• **DATA RECORDS**
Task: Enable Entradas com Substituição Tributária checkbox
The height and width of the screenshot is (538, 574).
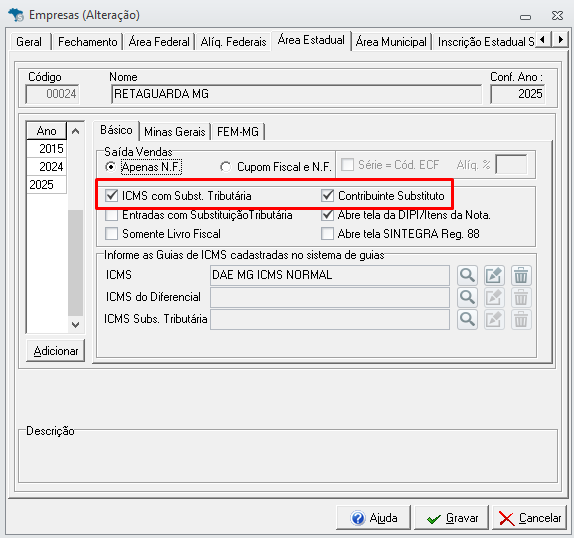Action: [x=111, y=215]
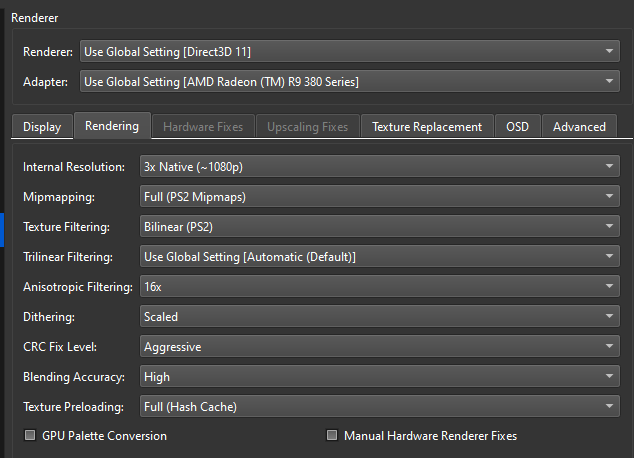Click the Upscaling Fixes tab
Screen dimensions: 634x458
(x=307, y=127)
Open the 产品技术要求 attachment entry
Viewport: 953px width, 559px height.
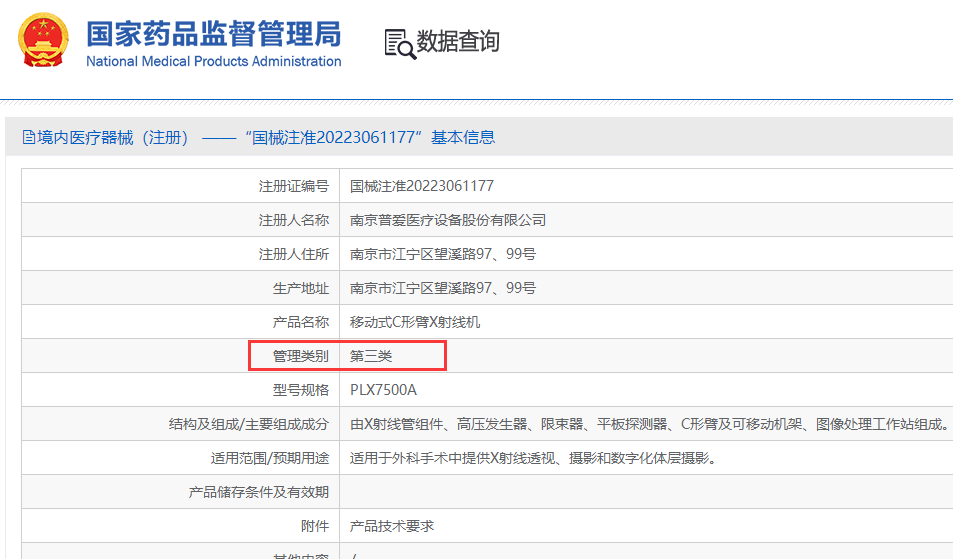[392, 526]
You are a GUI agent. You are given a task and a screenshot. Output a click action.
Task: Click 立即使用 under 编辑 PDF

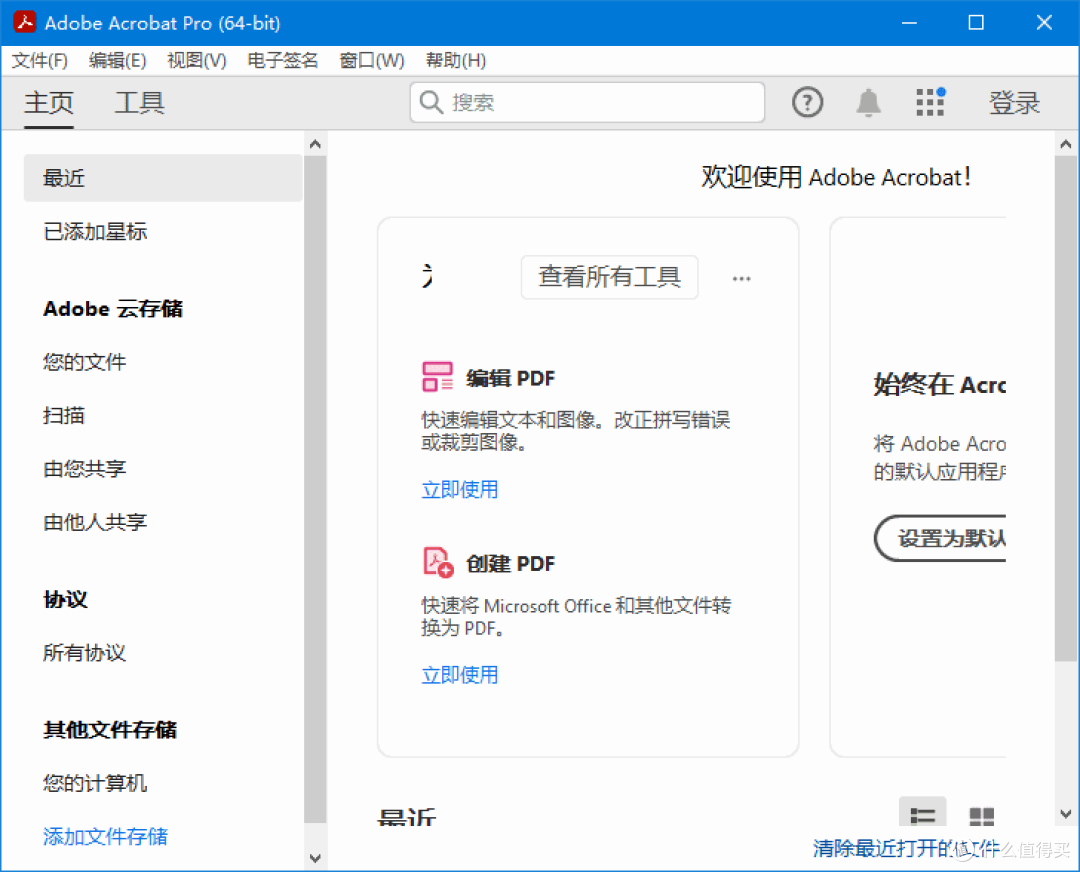459,489
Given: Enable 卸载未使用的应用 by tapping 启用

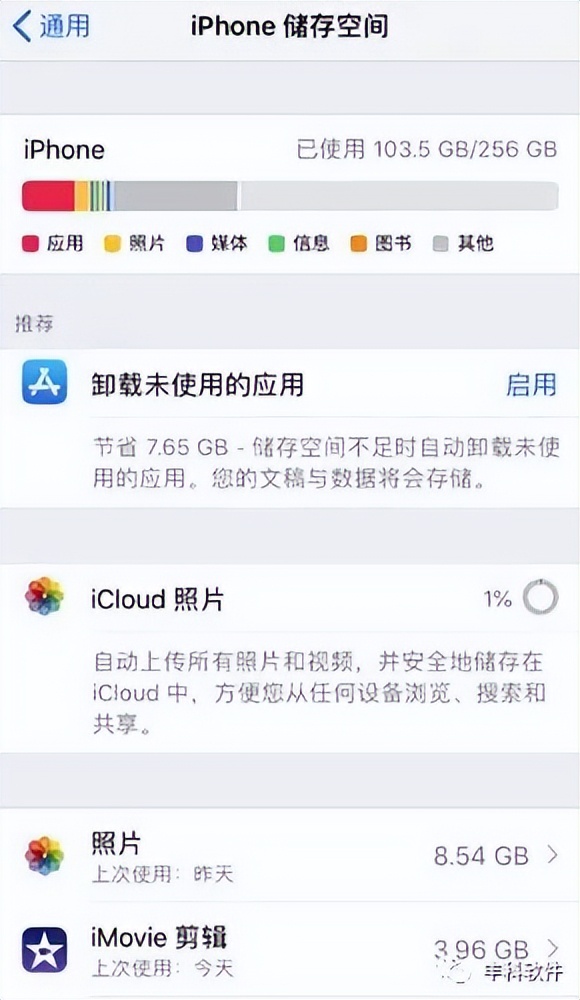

• **GOAL OF THE EXERCISE**
Rewrite all the lines above, swapping "screenshot" for "screen capture" and leaving everything else unchanged. Omit the pictures from your answer.

• **RESULT OF THIS TASK**
Task: Enable Entradas com Substituição Tributária checkbox
The height and width of the screen capture is (538, 574).
Action: [x=111, y=215]
Click the Upscaling Fixes tab
Screen dimensions: 634x458
(x=307, y=127)
Open the 产品技术要求 attachment entry
Viewport: 953px width, 559px height.
[392, 526]
You are a GUI agent. You are given a task and a screen capture. Output a click action.
Task: Click 立即使用 under 编辑 PDF

459,489
Given: Enable 卸载未使用的应用 by tapping 启用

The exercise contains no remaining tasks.